Material provided —

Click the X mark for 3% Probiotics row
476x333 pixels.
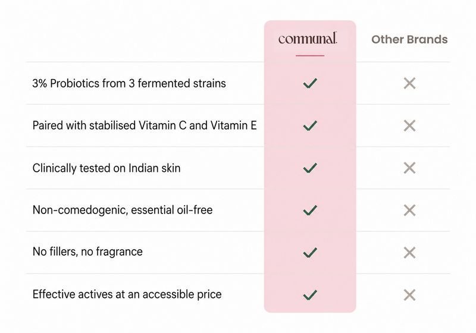coord(409,83)
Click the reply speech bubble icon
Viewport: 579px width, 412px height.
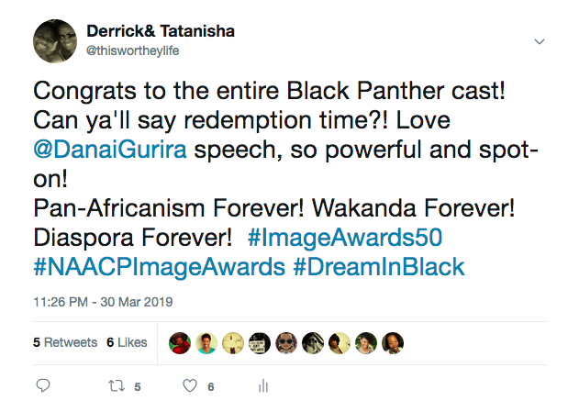tap(43, 385)
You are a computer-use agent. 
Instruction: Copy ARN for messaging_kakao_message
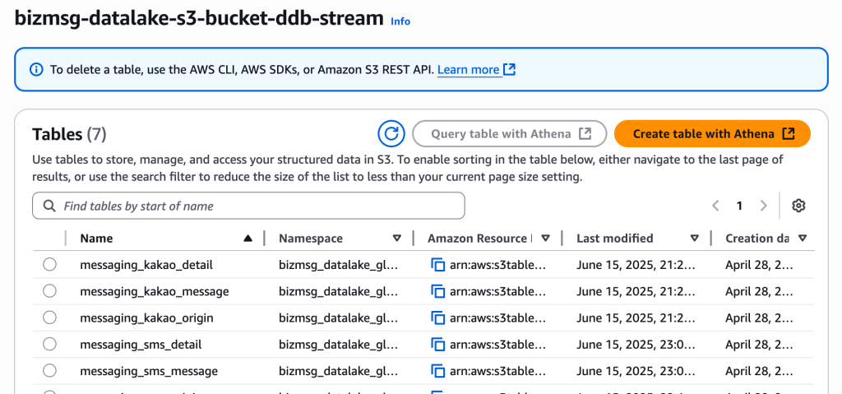pyautogui.click(x=437, y=291)
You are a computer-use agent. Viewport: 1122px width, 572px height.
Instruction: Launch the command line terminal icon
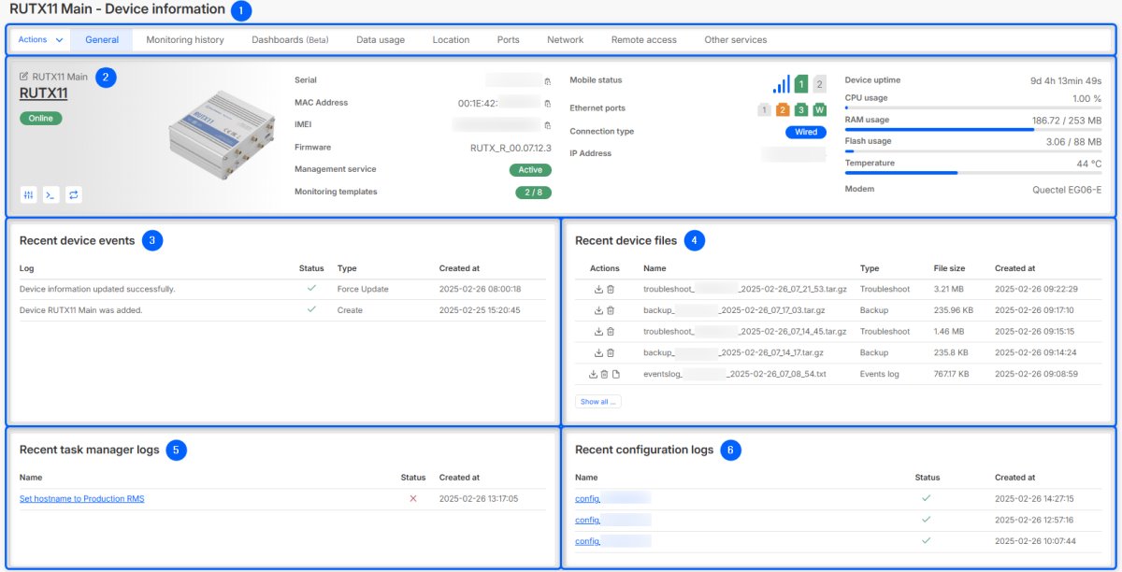point(50,194)
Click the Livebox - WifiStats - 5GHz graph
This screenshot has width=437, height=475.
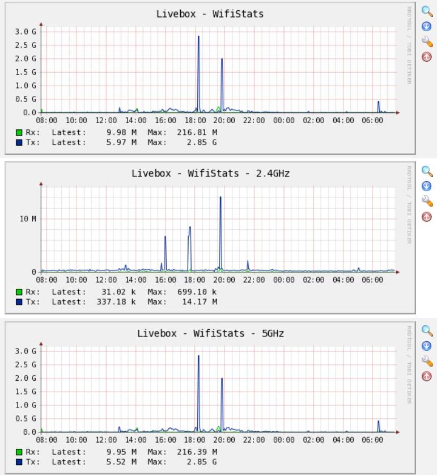point(210,398)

Problem requirements —
The whole listing above is to be repeated exactly, apart from its pictures.

Response —
Click the X mark for 3% Probiotics row
476x333 pixels.
coord(409,83)
Click the reply speech bubble icon
Viewport: 579px width, 412px height.
tap(43, 385)
You are a computer-use agent. 
Instruction: Copy ARN for messaging_kakao_message
pyautogui.click(x=437, y=291)
You are a computer-use agent. Viewport: 1122px width, 572px height.
Instruction: Launch the command line terminal icon
point(50,194)
Click the Livebox - WifiStats - 5GHz graph
This screenshot has width=437, height=475.
point(210,398)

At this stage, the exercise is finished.